--- Start The input ---
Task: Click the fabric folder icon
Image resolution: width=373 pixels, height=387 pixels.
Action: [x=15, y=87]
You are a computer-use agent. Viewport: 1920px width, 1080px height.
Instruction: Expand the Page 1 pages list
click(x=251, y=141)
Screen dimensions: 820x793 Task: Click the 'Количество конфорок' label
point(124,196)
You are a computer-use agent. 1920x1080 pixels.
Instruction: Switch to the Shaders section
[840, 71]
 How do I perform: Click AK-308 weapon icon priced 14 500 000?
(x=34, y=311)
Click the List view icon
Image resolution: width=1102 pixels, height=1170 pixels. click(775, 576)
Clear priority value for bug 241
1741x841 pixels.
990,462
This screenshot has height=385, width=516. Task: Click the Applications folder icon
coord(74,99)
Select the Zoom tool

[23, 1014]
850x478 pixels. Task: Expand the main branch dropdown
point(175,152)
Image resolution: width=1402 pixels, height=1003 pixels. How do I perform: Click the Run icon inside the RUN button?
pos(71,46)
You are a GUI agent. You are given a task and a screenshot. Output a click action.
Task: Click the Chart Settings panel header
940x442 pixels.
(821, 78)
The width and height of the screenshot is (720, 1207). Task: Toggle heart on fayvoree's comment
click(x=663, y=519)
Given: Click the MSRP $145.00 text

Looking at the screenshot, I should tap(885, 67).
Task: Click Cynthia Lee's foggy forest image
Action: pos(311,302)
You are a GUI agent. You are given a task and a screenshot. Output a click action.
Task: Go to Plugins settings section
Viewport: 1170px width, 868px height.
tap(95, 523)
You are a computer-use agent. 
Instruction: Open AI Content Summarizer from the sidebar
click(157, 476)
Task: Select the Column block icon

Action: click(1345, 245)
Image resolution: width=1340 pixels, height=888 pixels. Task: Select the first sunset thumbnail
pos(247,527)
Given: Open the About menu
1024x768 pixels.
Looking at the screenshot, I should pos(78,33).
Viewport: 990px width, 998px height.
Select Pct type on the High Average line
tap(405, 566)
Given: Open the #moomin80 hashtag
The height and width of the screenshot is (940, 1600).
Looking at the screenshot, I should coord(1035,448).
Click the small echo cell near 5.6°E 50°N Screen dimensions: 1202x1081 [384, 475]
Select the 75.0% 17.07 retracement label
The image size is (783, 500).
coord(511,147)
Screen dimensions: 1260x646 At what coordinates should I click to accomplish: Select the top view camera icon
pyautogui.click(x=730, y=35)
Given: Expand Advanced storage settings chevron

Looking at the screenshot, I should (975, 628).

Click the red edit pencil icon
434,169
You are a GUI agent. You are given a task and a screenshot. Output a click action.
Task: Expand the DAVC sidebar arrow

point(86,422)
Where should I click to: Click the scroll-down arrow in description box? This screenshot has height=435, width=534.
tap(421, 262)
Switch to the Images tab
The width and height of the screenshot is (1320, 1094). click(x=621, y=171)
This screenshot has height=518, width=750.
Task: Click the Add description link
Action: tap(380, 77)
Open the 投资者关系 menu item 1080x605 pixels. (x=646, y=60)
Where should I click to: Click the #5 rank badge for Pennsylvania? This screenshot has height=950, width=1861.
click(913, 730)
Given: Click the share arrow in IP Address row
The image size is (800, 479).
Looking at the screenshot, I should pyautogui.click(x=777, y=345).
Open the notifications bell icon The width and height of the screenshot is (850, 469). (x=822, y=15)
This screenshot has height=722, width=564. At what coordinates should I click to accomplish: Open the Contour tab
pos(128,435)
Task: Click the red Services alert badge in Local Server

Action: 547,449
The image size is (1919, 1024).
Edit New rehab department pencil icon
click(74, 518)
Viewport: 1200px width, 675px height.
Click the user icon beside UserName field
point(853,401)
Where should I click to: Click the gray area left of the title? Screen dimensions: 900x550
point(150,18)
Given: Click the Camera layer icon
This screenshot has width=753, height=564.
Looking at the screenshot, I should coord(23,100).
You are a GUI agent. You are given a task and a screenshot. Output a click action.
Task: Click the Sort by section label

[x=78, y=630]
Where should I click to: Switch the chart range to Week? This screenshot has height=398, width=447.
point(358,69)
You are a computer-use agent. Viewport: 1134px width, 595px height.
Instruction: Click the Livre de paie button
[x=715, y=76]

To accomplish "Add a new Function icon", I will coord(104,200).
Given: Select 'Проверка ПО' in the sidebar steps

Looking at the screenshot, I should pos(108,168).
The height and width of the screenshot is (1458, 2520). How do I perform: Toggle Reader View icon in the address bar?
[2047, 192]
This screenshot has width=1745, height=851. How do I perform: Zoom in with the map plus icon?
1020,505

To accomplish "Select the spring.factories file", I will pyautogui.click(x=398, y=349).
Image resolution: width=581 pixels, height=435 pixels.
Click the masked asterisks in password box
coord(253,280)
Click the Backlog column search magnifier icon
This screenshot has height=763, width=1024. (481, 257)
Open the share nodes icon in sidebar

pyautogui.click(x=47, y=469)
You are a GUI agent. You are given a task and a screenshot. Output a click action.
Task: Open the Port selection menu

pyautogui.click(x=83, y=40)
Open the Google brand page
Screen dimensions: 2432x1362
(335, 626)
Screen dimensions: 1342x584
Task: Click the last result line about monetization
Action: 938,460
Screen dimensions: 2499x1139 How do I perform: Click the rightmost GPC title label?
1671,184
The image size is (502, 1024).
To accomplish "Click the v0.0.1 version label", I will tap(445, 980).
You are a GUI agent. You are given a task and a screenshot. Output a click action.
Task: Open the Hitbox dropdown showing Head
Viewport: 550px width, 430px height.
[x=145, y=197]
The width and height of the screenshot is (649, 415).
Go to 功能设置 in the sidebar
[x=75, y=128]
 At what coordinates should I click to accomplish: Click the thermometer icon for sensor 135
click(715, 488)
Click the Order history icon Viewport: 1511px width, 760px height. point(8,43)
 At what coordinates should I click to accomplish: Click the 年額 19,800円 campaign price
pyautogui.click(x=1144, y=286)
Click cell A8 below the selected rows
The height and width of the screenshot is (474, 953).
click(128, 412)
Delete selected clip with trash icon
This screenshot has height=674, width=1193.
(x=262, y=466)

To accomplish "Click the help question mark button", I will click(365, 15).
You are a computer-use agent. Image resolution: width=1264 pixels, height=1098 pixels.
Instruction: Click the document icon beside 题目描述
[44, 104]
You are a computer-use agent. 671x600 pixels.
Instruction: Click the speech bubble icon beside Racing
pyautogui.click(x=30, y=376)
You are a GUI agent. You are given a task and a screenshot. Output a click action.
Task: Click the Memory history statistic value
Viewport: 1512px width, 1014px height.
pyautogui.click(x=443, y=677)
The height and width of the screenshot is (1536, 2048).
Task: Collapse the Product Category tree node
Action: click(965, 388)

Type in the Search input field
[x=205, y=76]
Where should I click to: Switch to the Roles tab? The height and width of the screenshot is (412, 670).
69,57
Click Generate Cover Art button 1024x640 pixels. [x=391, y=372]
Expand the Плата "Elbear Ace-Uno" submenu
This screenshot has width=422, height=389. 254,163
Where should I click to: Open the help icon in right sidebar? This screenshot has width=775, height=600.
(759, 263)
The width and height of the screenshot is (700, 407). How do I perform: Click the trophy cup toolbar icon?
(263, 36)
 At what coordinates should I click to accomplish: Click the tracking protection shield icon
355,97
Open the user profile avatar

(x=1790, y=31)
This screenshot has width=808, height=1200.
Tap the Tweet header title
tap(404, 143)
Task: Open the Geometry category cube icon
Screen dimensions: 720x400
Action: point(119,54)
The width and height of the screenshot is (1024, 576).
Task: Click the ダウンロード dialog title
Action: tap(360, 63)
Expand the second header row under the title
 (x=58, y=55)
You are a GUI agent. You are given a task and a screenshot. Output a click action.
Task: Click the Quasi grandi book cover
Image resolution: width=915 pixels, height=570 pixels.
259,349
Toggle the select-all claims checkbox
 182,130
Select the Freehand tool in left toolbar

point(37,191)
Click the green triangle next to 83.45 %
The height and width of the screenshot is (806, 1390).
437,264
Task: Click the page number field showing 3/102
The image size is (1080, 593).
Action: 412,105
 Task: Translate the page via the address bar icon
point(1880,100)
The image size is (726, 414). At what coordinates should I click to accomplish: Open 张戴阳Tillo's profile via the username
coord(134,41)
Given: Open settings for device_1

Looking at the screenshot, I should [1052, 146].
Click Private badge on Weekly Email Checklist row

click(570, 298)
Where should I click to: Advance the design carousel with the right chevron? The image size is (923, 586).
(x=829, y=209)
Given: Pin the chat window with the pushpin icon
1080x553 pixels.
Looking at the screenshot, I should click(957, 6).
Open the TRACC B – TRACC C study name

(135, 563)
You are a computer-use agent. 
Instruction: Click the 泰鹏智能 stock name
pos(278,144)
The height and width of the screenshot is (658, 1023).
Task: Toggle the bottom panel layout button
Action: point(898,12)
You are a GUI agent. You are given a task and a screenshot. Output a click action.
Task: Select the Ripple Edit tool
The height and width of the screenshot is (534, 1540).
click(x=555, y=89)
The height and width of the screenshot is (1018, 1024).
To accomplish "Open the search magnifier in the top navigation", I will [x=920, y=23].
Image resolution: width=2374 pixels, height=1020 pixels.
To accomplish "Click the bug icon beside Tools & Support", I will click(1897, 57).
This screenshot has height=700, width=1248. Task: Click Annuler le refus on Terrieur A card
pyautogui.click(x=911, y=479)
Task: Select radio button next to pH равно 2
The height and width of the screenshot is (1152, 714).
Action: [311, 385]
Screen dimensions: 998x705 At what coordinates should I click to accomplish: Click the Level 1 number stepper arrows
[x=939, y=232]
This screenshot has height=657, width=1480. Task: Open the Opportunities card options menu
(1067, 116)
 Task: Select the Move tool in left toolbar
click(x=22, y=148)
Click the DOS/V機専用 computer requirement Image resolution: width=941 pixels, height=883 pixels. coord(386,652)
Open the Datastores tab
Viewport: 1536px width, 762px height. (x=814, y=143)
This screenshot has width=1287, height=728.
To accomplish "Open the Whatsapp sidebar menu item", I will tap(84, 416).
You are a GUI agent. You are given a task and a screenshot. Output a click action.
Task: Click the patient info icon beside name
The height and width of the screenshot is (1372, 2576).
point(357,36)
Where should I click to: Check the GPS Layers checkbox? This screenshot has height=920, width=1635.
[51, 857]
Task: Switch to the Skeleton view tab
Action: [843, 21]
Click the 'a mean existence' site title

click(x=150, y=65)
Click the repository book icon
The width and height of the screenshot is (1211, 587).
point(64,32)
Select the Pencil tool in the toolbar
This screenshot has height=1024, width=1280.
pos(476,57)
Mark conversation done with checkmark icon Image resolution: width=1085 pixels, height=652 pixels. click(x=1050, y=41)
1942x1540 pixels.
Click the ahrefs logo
--- End The input ---
= Given exercise =
Render the records between the lines holding "Open the 投资者关系" and "click(913, 730)", inclusive, as a Markdown table with the columns Row and Line, numbering each row and leaving out blank lines.

= In response =
| Row | Line |
|---|---|
| 1 | Open the 投资者关系 menu item 1080x605 pixels. (x=646, y=60) |
| 2 | Where should I click to: Click the #5 rank badge for Pennsylvania? This screenshot has height=950, width=1861. |
| 3 | click(913, 730) |